• [Task statement] Would you set down each line of the data below exactly?

(Dataset entries)

+ + + + +

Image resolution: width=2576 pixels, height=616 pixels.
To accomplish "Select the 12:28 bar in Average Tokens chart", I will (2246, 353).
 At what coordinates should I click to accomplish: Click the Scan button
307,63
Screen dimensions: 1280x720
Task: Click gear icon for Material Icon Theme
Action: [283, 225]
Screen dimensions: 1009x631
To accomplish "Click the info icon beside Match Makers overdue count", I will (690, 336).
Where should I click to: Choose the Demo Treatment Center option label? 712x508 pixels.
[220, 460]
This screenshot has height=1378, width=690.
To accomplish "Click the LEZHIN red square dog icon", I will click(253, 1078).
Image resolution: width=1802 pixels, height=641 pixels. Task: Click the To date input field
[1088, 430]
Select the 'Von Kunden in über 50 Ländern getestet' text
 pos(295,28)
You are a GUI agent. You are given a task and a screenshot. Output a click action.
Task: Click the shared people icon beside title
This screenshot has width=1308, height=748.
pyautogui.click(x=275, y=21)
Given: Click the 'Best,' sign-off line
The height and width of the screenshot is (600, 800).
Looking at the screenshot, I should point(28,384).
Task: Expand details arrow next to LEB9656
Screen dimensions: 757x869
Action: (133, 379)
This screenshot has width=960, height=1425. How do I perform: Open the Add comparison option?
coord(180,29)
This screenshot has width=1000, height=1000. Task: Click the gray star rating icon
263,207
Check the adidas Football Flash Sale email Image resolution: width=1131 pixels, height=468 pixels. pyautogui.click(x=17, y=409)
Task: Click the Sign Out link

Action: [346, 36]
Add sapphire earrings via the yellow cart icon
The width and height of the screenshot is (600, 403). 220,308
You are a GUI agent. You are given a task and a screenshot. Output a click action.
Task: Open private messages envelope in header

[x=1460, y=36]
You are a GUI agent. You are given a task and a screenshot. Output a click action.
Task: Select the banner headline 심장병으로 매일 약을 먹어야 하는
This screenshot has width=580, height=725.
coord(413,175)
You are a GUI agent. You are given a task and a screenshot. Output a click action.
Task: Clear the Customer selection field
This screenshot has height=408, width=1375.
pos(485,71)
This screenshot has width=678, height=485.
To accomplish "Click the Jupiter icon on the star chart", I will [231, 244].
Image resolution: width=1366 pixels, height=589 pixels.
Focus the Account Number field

+ + + + +

• [Answer]
Image resolution: width=2576 pixels, height=616 pixels.
To accomplish "Select the 12:28 bar in Average Tokens chart", I will (2246, 353).
 At what coordinates should I click to accomplish: Click the Scan button
307,63
Screen dimensions: 1280x720
Task: Click gear icon for Material Icon Theme
Action: [283, 225]
Screen dimensions: 1009x631
To accomplish "Click the info icon beside Match Makers overdue count", I will (690, 336).
Where should I click to: Choose the Demo Treatment Center option label? 712x508 pixels.
[220, 460]
This screenshot has height=1378, width=690.
To accomplish "Click the LEZHIN red square dog icon", I will click(253, 1078).
Image resolution: width=1802 pixels, height=641 pixels. Task: Click the To date input field
[1088, 430]
Select the 'Von Kunden in über 50 Ländern getestet' text
 pos(295,28)
You are a GUI agent. You are given a task and a screenshot. Output a click action.
Task: Click the shared people icon beside title
This screenshot has width=1308, height=748.
pyautogui.click(x=275, y=21)
Given: Click the 'Best,' sign-off line
The height and width of the screenshot is (600, 800).
Looking at the screenshot, I should point(28,384).
Task: Expand details arrow next to LEB9656
Screen dimensions: 757x869
Action: (133, 379)
This screenshot has width=960, height=1425. How do I perform: Open the Add comparison option?
coord(180,29)
This screenshot has width=1000, height=1000. Task: Click the gray star rating icon
263,207
Check the adidas Football Flash Sale email Image resolution: width=1131 pixels, height=468 pixels. pyautogui.click(x=17, y=409)
Task: Click the Sign Out link

Action: [346, 36]
Add sapphire earrings via the yellow cart icon
The width and height of the screenshot is (600, 403). 220,308
You are a GUI agent. You are given a task and a screenshot. Output a click action.
Task: Open private messages envelope in header

[x=1460, y=36]
You are a GUI agent. You are given a task and a screenshot. Output a click action.
Task: Select the banner headline 심장병으로 매일 약을 먹어야 하는
This screenshot has width=580, height=725.
coord(413,175)
You are a GUI agent. You are given a task and a screenshot. Output a click action.
Task: Clear the Customer selection field
This screenshot has height=408, width=1375.
pos(485,71)
This screenshot has width=678, height=485.
To accomplish "Click the Jupiter icon on the star chart", I will [231, 244].
Image resolution: width=1366 pixels, height=589 pixels.
Focus the Account Number field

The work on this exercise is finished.